The Guardian’ın yaptığı habere göre şu anda dünyanın en zengin insanı olarak bilinen Jeff Bezos’un telefonu hacklendi. Yayınlanan rapora göre Cemal Kaşıkçı’nın da köşe yazıları yazdığı Washington Post gazetesinin bağlı olduğu Nash Holding’in ve Amazon firmasının sahibi olan Jeff Bezos’un telefonundan 6 GB’a yakın veri çalındı. İlk erişimin Cemal Kaşıkçının ölümünden 5 ay önce 2018’in mayıs ayında gerçekleştiği ve aylarca devam ettiği tahmin ediliyor. Söz konusu rapor FTI güvenlik danışmanlık şirketi tarafından hazırlandı. Raporda Jeff Bezos’un telefonuna fiziksel bir bağlantının olmadığı ancak Muhammed bin Selman’ın WhatsApp mesajlaşma uygulamasından gönderdiği videonun içine gömülen virüs sayesinde telefonuna erişim sağlandığı ifade ediliyor.

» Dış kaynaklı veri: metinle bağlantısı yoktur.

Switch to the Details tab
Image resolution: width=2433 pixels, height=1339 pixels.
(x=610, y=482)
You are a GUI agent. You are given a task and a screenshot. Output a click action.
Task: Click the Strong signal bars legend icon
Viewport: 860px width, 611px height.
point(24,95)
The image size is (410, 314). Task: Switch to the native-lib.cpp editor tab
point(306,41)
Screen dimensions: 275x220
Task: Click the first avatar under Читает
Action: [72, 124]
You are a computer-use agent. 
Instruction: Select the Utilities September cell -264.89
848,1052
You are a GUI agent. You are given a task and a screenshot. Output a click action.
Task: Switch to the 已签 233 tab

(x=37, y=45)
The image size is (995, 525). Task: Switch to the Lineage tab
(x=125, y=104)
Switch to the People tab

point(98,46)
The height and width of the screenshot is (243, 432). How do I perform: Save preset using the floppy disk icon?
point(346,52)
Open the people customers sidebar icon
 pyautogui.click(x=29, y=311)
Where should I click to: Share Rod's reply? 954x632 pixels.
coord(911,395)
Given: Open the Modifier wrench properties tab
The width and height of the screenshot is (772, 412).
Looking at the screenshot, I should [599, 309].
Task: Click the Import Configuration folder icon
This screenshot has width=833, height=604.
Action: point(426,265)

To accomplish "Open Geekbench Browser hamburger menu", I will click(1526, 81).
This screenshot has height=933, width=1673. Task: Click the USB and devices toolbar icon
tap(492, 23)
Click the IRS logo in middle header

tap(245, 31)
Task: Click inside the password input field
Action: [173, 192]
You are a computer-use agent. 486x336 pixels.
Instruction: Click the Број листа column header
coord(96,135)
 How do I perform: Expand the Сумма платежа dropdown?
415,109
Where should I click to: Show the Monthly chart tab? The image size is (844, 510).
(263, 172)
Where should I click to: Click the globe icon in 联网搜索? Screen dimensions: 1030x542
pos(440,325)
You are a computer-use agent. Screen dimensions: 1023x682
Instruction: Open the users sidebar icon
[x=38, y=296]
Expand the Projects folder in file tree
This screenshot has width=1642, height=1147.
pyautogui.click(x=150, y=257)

Bir süredir Jeff Bezos’un özel hayatına dair bilgiler medyaya sızdırılıyordu. Sonrasında telefonu incelemeye alındı. Bezos’un telefonundan bir günde ortalama 430 KB veri çıkışı olduğu ancak Muhammed bin Selman’ın gönderdiği mesajdan sonra bu verinin ortalama 120MB’a (120.000 KB) kadar çıktığı fark edildi.[6]  Suudi Arabistan Washington Büyükelçiliğinden yapılan açıklamada ise Jeff Bezos’un telefonuna sızılmasının arkasında MBS’ın olduğunu söyleyen raporların son derece saçma olduğu söylendi.

Kaşıkçı’nın Suudi Arabistan’ın İstanbul Başkonsolosluğu önündeki anma törenlerine Jeff Bezos da katıldı.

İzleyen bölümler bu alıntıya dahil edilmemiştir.